"Biasa aja, nggak ada efeknya kok," ujar Efrizal yang bekerja sebagai kurir barang saat berbincang-bincang dengan detikcom, Selasa (18/11/2014).
Efrizal yang bertempat tinggal Depok bekerja sebagai kurir di salah satu perusahaan besar di Jakarta. "Sebelum BBM naik, untuk pulang pergi Jakarta-Depok saya bisa mengeluarkan uang Rp 35.000, itu belum termasuk saya keliling Jakarta. Terlebih memakai motor Yamaha RX King, tapi itu tidak ada masalah kok," ujarnya.
SCROLL TO CONTINUE WITH CONTENT
"Sekarang dalam kesehariannya saya menggunakan motor, kalau sampai saya panik trus tidak memakai motor nanti anak istri saya mau makan apa?" kata penggemar motor RX King tersebut dengan santai.
Hal sama juga diutarakan Norish yang kesehariannya juga bekerja sebagai kurir barang.
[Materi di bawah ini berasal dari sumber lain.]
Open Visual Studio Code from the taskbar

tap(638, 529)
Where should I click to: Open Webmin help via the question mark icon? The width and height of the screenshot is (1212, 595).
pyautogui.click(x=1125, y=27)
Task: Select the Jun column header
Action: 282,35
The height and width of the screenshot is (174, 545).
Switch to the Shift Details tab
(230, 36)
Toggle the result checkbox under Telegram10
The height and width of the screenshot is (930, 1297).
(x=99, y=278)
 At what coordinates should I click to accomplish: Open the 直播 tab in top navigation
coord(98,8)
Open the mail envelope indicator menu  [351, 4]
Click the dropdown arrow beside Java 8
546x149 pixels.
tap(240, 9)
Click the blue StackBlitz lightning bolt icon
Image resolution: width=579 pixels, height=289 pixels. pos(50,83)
Ia pun menanggapi santai kenaikan harga BBM oleh pemerintah.
"Slow aja, ngapain dibuat pusing," kata Norish sembari menyeruput kopi hitamnya.
Meski begitu Norish tidak menutup mata jika kenaikan harga BBM akan berdampak terhadap kebutuhan pokok lainya. Tak hanya itu, dampak kenaikan juga berdampak terhadap naiknya ongkos transportasi.
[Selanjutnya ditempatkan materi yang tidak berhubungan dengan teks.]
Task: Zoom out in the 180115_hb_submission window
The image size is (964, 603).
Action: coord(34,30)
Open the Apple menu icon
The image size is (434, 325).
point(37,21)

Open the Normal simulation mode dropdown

"Tapi itu semua efek domino dari penarikan subsidi. Nah kuncinya dari pemerintahan ini yang harus bisa mengayomi rakyatnya dengan baik dan benar," tutur pria yang bertempat tinggal di Bekasi ini.
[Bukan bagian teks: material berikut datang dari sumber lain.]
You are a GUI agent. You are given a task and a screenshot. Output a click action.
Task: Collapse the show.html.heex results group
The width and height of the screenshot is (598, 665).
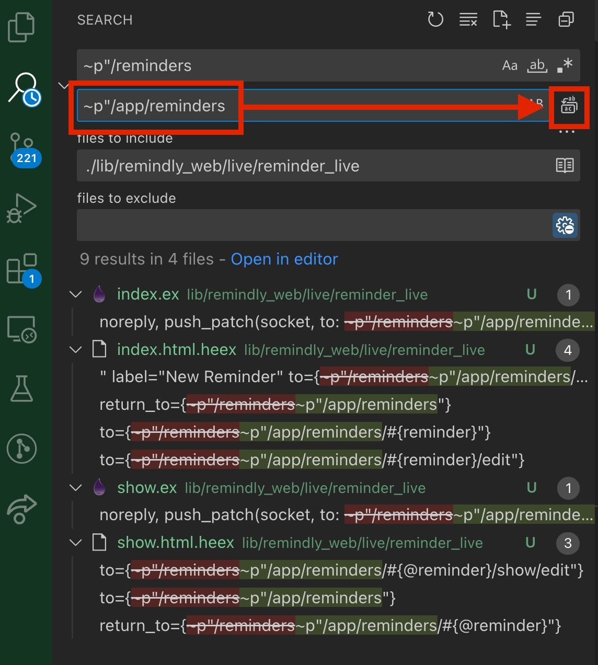coord(76,543)
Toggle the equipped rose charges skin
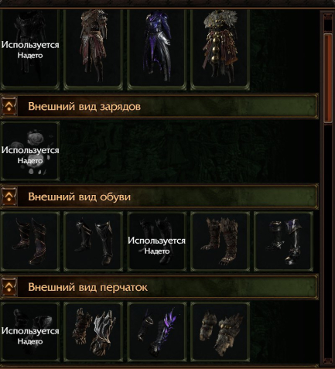 coord(30,151)
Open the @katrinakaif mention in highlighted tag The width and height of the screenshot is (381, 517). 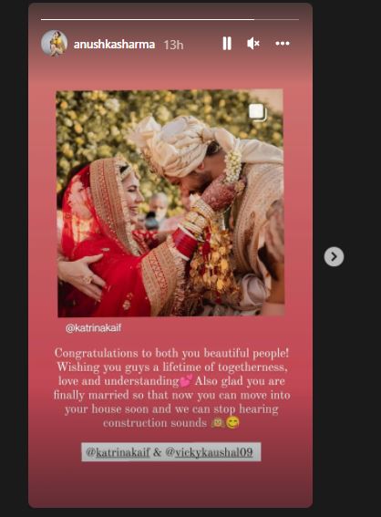tap(118, 452)
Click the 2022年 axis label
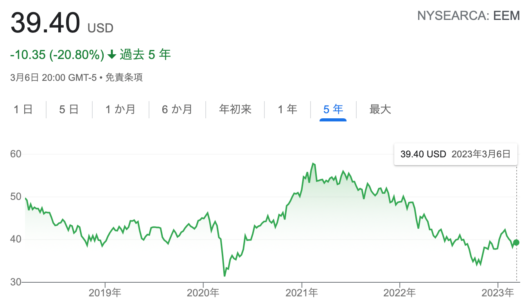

Dibandingkan kedua rekannya di atas, Subadri memiliki pendapat berbeda. Dirinya lebih mengkritisi kebijakan perusahaannya yang harus bertanggung jawab terhadap karyawan di lapangan.
"Secara pribadi saya keberatan, yang mana dalam keseharian mobilitas di lapangan, sudah pasti tidak ada ganti rugi dari kantor. Terlebih saya ini hanya sekedar freelance," kata pria yang akrab dipanggil Badrie.
Badrie mengatakan dirinya hanya bisa pasrah ketika pemerintah menaikan harga BBM. "Sekarang tinggal bagaimana tanggung jawab kantor aja. Kalau masalah kebutuhan pokok selama kita masih punya tangan dan kaki kita bisa nyari sampinganlah, seperti ngojek," tutupnya.